▶ Task item: What is needed is an exact transcription of every entry below, with the pictures left out.

▶ Records for this task:
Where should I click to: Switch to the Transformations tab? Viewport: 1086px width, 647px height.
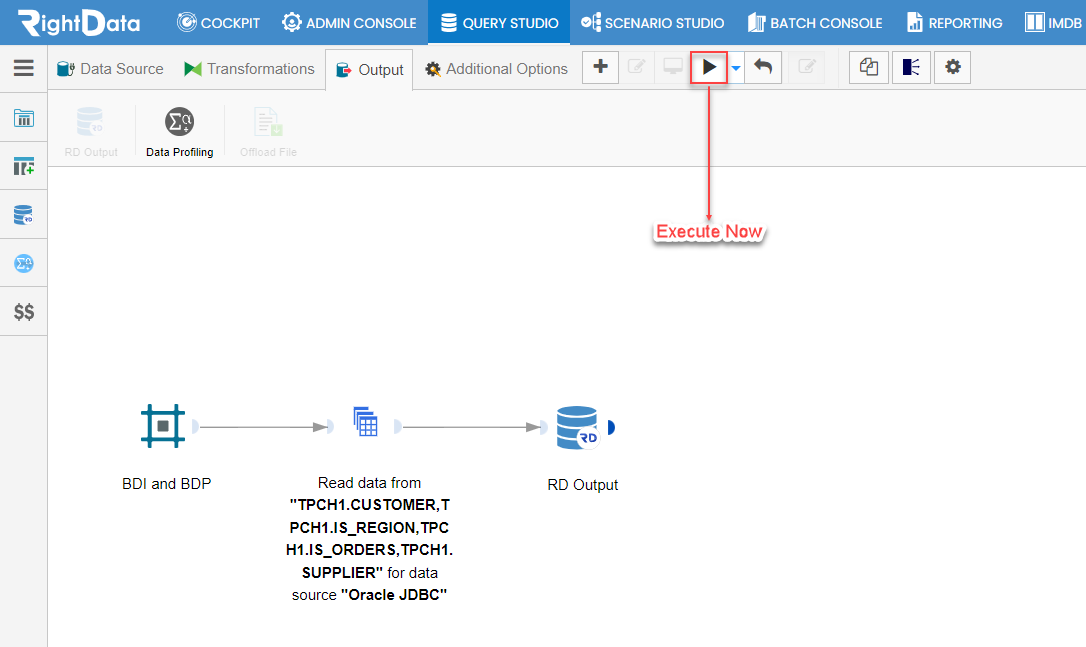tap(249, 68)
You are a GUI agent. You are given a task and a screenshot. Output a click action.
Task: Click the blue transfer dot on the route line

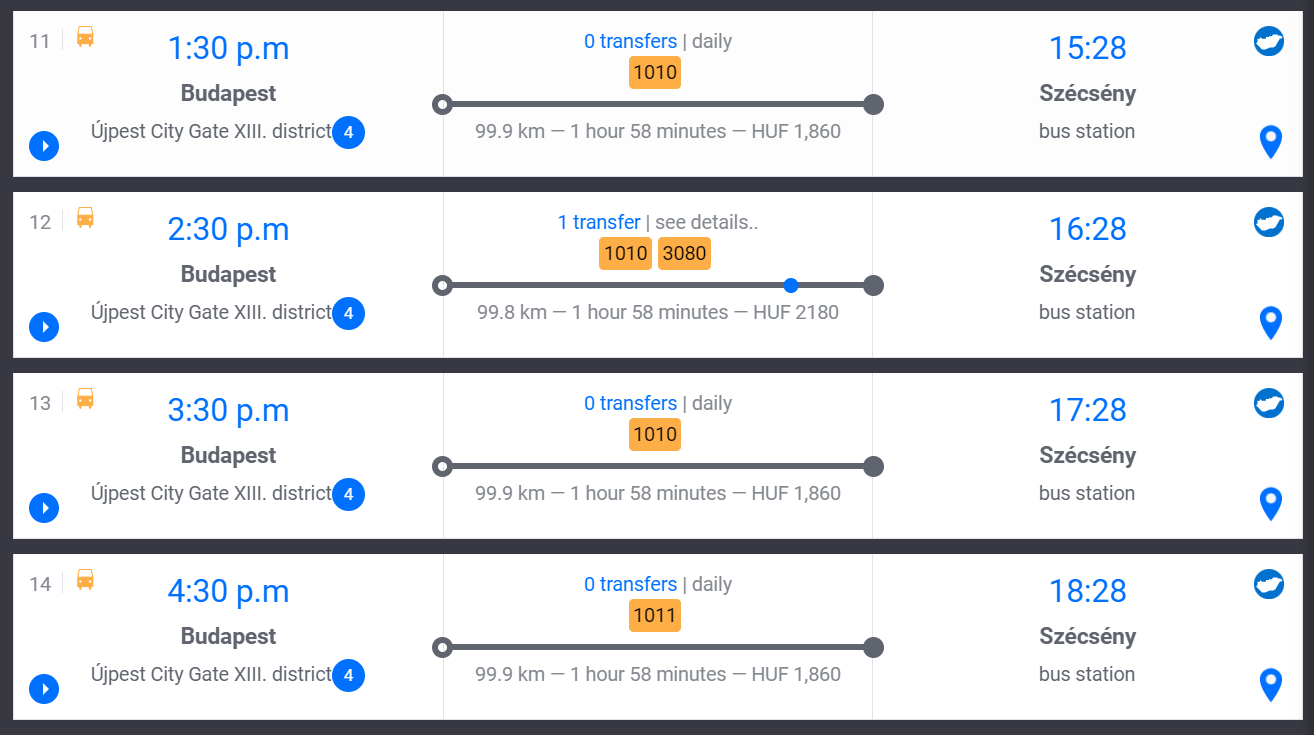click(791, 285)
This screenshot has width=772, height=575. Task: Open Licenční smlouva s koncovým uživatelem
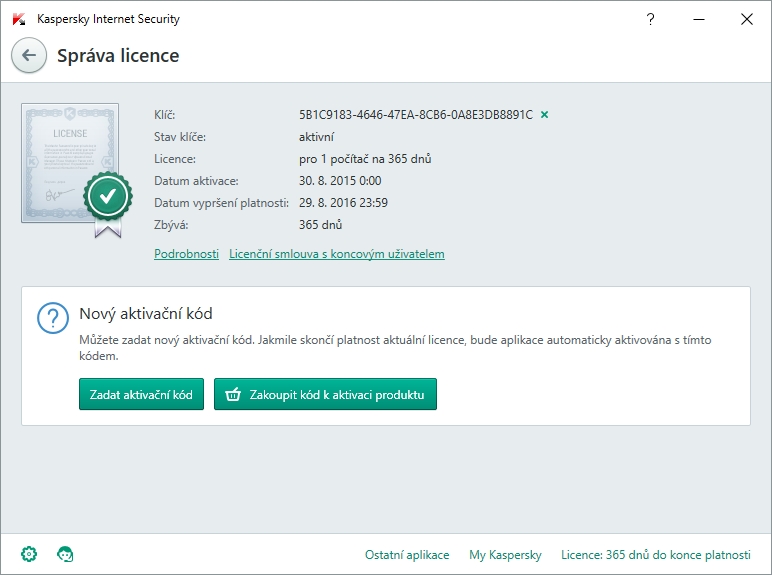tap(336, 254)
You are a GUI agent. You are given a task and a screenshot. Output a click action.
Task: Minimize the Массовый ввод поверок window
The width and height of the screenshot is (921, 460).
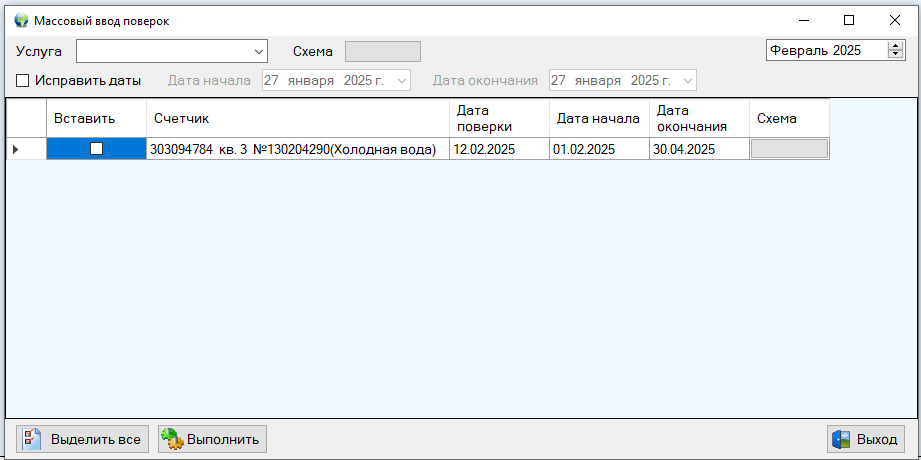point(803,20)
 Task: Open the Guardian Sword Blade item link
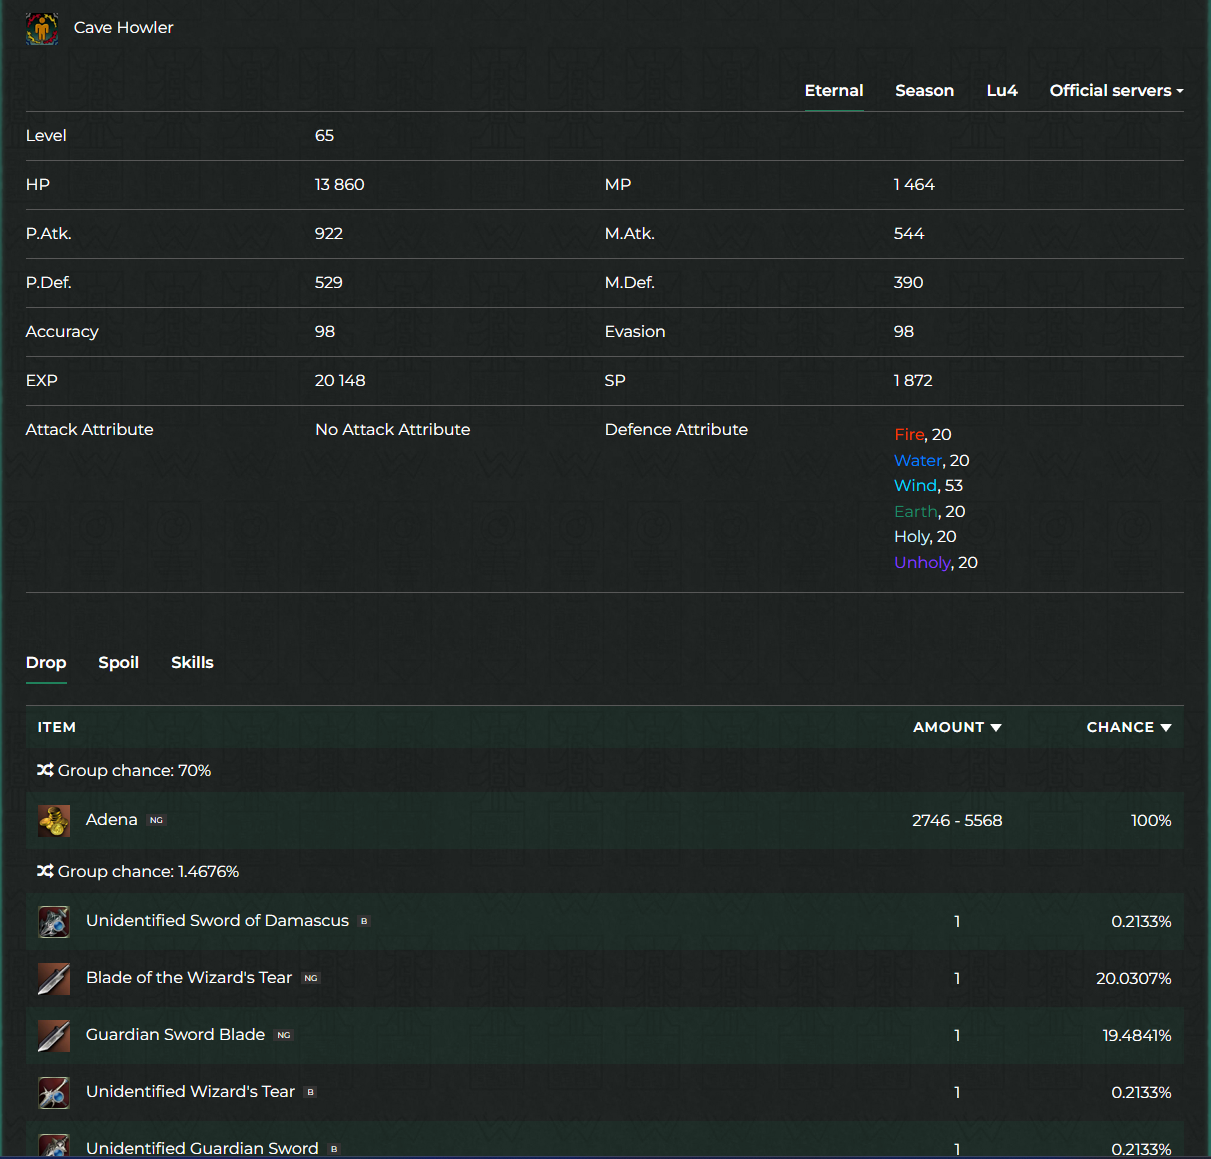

▶ Reply to the exercise:
Where should I click to: Switch to the Transformations tab? Viewport: 1086px width, 647px height.
tap(249, 68)
You are a GUI agent. You are given a task and a screenshot. Output a click action.
Task: Click the blue transfer dot on the route line

click(791, 285)
This screenshot has width=772, height=575. Task: Open Licenční smlouva s koncovým uživatelem
tap(336, 254)
You are a GUI agent. You are given a task and a screenshot. Output a click action.
Task: Minimize the Массовый ввод поверок window
The width and height of the screenshot is (921, 460).
point(803,20)
 Task: Open the Guardian Sword Blade item link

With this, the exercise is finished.